A spokesperson for Laura Bush, who organized the symposium, was quoted as saying, “Mrs. Bush respects the right of all Americans to express their opinions . [but] believes it would be inappropriate to turn a literary event into a political forum.”
The poetry would have focused on the works of Langston Hughes, Emily Dickinson, and Walt Whitman. Some of the invited poets either turned down the White House invitation or planned to speak in favor of peace.
No to Muslim Youth Camp
A plan to build the nation’s first Muslim summer camp in Iowa has drawn protests from residents who say it would threaten the environment, their lifestyle, and national security.
In 1999, the Cedar Rapids-based Muslim Youth Camps of America filed an application to use a vacant property formerly used as a summer retreat for Girl Scouts. But after Sept. 11, 2001, neighbors raised concerns about religion and said that noise and construction from the campsite would destroy their neighborhood’s quiet appeal.
“Not everyone thinks of the United States in the best eyes,” said Coralville Lake resident Bob Lisenber. “In this day and age, we have to think about those kinds of things.”
In January, a California teacher told a middle-school student to stand outside the classroom after he refused to stand and say the pledge of allegiance in history class.
Jim Woodbury, in the Lake-port Unified School District, protested and handed his teacher a packet of information about students’ rights to refuse to say the pledge.
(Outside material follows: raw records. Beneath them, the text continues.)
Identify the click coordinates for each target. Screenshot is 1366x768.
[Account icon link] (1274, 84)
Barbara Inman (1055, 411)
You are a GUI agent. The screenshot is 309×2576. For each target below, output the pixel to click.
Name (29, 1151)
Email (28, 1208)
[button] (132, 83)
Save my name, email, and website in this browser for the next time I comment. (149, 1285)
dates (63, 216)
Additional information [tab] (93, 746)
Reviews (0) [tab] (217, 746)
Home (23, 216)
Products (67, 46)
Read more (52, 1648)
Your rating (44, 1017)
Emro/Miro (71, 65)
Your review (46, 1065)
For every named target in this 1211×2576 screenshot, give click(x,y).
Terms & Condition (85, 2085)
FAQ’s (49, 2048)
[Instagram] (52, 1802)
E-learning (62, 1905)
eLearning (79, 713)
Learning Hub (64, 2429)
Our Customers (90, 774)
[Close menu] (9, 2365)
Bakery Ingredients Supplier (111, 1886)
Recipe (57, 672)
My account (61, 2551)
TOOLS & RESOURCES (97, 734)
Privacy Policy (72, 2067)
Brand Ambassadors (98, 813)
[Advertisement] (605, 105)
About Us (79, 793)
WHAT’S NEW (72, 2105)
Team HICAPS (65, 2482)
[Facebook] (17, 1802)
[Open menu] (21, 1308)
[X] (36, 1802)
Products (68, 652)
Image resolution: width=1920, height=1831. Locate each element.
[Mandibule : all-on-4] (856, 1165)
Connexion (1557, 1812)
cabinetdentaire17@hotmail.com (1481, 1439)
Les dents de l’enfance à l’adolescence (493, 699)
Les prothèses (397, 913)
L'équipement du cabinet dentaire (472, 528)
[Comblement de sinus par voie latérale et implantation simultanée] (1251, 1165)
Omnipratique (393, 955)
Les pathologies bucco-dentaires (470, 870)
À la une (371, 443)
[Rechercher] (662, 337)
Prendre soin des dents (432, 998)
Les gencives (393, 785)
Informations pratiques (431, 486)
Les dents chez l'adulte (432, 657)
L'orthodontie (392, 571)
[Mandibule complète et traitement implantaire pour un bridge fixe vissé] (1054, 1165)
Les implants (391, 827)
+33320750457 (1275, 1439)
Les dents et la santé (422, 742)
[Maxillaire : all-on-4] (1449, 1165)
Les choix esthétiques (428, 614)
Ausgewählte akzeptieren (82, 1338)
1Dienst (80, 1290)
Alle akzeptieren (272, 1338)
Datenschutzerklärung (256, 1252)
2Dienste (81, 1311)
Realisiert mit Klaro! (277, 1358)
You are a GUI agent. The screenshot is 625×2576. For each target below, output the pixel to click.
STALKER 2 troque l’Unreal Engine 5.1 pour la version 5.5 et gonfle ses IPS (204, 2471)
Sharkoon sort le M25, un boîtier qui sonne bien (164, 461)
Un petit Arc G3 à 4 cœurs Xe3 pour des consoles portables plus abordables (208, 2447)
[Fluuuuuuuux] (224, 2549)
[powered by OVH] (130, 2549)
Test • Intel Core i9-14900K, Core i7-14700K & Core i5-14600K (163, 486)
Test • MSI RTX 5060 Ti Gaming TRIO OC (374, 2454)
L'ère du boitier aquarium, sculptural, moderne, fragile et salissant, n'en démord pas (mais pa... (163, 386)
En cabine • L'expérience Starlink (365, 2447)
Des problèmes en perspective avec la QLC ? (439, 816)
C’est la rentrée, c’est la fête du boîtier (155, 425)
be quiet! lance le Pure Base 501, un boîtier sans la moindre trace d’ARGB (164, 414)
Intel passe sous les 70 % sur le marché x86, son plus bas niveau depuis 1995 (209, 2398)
But his teacher threw them in the garbage and told Woodbury to leave the classroom.
Woodbury’s parents have asked the district for the teacher’s dismissal and have pulled him out of school. Even though California law requires students to participate in patriotic exercises, the Lakeport superintendent sent the teacher a written warning.
“I believe the flag is a symbol of the government,” Woodbury said. “And I think it’s corrupt and I don’t agree with some of the choices it made.”
Care Packages for Iraqis Diverted
Bryn Mawr, Penn., officials cancelled January plans to send care packages to children in Iraq after angry comments from parents and community members.
The elementary school students were going to put together care packages for Iraqi children and refugees as part of a Martin Luther King celebration and were going to ship them through a Philadelphia-based Quaker social justice group.
After a letter was sent to parents explaining the project, one parent called a local radio station and called the project “un-American.” In order avoid the controversy, the school arranged to send the packages to a local shelter for victims of domestic abuse.
“Some time will go by and the press of world events will cause the astronauts and all they represent to slip again from our consciousness, which is too bad. It would be so much better if this terrible tragedy could somehow prompt a renewed commitment to America’s “high and noble” ideas and aspirations. One quick example: The nation’s great wealth and good fortune could be used to build a sparkling new generation of schools to educate the millions upon millions of young people whose talents and energies will have to be called upon if the U.S. is to continue to flourish.”
— Bob Herbert, Feb. 2, 2003, New York Times
“The war on terror involves Saddam Hussein because of the nature of Saddam Hussein, the history of Saddam Hussein, and his willingness to terrorize himself.”